Original post on National Post by Carol Dombrow RD, Postmedia News

A high percentage of Canadians make new year’s resolutions but unfortunately we are not very good at keeping them!

My goal is to make it easier to keep your resolutions when it comes to healthy eating.  I am recommending that you only need make two healthy eating resolutions to provide a huge impact.

  1. Eat less highly processed foods.

A highly processed food is usually packaged in boxes, cans or bags.  The second test is to look at the ingredient list.  The longer the ingredient list, the more processed the food is likely to be.

The solution -The more you can stick to whole foods- vegetables, fruits, lean meats, fish, lentils, beans, lower fat dairy, whole grains and other single ingredient foods the better.

The Benefit-A huge improvement in your diet.  Less saturated fat, trans fat, free sugars and salt.

  1. Eat more vegetables and fruit.

More than 50% of adults and around 70% of children (ages 4 to 8 years old) are not eating even 5 servings of vegetables and fruit each day.

The Solution– Fill Half Your Plate with vegetables and fruit at all meals and snacks.
Choose fresh, plain frozen, canned or dried vegetables and fruit.

The Benefit*-Vegetables and fruit provide us with important nutrients including vitamins, minerals and fibre. A diet rich in vegetables and fruit may help reduce the risk of heart disease, stroke and some types of cancer.

Steps to making your resolutions work

It is important to make your resolutions part of your daily routine.  Start with small steps.

  1. Know your current habits.

How many times a day are you choosing vegetables and fruit.  How often do you have a frozen dinner, snack foods or prepared foods? Once you have an idea of your current eating habits, it is easier to make changes.

Record extracts
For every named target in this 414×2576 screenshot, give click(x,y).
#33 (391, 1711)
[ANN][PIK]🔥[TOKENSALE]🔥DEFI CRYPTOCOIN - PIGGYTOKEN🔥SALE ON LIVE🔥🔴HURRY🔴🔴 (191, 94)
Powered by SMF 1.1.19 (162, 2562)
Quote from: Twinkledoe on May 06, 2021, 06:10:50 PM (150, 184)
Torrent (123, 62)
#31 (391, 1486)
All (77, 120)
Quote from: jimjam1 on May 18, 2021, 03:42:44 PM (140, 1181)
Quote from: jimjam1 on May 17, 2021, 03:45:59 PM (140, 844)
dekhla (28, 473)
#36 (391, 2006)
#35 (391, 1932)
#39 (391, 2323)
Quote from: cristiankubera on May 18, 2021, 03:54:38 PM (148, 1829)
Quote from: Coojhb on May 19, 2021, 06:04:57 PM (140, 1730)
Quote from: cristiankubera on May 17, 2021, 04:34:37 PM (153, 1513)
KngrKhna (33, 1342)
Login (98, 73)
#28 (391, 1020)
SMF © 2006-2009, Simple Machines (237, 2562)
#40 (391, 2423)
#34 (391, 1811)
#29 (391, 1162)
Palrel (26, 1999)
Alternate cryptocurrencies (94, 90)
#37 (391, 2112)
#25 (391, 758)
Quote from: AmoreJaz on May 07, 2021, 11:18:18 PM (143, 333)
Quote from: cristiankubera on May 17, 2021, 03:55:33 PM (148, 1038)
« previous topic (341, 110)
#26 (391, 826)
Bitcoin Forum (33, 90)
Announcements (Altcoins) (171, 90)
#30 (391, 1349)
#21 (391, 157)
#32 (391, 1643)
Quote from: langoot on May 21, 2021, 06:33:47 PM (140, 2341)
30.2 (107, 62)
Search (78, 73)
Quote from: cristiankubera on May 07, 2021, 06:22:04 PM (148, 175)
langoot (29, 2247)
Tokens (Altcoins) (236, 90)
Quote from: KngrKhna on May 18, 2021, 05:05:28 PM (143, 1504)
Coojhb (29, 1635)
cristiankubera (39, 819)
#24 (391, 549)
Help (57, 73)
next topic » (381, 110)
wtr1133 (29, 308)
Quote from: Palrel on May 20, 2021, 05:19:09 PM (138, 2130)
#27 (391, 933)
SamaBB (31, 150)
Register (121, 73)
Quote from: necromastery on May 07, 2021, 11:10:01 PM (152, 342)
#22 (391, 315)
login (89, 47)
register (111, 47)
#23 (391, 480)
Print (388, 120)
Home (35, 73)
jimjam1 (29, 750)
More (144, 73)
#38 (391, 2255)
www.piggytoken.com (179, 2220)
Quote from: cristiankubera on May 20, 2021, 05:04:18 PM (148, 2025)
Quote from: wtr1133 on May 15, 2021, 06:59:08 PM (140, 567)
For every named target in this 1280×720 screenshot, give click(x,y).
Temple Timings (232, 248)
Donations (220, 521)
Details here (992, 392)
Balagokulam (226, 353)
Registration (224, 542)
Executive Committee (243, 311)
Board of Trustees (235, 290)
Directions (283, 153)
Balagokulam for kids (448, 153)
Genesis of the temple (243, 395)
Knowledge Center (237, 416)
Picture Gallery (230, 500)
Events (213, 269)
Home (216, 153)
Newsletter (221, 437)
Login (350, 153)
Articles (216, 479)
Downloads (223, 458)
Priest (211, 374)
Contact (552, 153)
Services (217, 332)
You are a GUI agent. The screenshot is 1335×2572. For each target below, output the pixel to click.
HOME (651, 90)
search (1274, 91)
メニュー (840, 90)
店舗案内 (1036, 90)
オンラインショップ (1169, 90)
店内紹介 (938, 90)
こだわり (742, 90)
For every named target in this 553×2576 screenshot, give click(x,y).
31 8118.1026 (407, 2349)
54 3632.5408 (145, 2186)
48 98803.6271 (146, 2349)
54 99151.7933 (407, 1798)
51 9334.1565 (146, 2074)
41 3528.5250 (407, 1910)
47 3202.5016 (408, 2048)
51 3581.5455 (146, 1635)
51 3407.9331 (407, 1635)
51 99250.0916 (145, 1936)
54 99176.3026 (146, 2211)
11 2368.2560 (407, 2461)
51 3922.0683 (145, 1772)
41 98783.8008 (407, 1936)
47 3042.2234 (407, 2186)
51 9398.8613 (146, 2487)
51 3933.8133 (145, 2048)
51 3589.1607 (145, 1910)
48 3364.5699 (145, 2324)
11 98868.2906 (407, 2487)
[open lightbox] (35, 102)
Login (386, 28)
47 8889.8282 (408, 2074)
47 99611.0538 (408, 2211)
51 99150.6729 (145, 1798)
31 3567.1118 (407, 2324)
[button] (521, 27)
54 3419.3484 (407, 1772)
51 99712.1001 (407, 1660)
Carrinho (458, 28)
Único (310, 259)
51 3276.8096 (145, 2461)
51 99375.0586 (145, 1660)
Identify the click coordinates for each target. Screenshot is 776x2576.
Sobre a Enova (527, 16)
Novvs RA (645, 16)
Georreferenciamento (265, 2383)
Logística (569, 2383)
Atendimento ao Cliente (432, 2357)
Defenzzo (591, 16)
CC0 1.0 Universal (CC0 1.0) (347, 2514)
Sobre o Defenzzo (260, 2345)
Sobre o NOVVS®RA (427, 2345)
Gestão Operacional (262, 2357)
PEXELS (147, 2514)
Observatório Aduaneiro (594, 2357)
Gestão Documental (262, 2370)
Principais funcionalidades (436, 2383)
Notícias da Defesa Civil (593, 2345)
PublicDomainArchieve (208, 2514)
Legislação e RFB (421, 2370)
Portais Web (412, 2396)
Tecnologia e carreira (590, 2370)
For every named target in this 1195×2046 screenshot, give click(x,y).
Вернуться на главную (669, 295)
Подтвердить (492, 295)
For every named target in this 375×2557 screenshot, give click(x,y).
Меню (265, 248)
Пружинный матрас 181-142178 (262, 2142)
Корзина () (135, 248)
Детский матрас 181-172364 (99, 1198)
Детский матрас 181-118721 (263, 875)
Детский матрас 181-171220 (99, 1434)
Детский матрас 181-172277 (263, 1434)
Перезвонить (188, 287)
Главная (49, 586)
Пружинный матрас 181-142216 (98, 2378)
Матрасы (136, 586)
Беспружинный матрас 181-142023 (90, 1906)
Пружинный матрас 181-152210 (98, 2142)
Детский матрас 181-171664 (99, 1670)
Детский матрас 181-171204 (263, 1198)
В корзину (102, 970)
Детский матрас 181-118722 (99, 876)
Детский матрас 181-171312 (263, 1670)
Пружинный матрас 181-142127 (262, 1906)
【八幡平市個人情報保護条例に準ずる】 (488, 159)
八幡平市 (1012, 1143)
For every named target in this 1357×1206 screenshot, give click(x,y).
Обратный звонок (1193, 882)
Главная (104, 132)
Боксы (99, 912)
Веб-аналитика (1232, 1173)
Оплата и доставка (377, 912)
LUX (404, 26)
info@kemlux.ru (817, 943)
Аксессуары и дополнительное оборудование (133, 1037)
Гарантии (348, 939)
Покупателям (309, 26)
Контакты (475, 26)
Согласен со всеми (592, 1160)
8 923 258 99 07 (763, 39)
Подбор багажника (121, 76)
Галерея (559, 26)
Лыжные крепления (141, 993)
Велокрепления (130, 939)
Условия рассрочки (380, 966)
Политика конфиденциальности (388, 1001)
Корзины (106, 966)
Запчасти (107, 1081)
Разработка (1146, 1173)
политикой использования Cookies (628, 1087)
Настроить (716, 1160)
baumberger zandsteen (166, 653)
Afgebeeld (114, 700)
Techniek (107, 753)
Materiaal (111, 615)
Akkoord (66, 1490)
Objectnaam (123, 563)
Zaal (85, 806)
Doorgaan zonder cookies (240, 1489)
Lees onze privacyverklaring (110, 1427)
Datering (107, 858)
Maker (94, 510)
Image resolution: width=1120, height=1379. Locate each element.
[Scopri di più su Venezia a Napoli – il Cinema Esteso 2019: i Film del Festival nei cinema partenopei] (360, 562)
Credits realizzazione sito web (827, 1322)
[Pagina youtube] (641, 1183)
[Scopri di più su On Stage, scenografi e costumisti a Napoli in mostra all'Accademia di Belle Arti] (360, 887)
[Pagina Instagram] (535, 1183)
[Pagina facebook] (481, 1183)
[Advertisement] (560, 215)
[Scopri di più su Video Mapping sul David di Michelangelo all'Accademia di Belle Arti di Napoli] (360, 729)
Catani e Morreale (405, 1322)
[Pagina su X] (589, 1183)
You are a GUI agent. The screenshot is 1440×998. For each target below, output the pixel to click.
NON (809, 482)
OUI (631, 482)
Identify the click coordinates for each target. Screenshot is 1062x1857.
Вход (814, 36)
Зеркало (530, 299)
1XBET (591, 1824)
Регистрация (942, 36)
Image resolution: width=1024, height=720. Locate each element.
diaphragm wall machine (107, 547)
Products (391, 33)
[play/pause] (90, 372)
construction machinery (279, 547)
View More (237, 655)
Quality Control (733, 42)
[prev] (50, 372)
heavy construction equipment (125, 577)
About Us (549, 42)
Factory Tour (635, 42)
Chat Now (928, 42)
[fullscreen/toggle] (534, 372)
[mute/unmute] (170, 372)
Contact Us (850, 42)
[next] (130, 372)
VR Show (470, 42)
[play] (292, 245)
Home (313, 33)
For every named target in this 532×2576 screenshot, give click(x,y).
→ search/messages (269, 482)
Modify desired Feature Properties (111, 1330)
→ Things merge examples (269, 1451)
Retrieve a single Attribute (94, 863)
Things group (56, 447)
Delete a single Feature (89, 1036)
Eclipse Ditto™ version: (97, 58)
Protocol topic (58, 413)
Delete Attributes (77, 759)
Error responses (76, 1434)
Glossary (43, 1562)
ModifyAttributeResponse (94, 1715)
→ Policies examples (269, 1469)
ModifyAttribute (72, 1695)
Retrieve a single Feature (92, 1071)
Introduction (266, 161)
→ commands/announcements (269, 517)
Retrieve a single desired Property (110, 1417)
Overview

Problems to work on
A) According to the healthy eating article, what share of children aged 4 to 8 are not eating even 5 servings of vegetables and fruit each day?
B) List everything that the healthy eating article says your diet will contain less of when you eat fewer highly processed foods.
The data above are separate material, unrelated to the healthy eating article.

Answers below
A) Around 70%.

B) Saturated fat, trans fat, free sugars, and salt.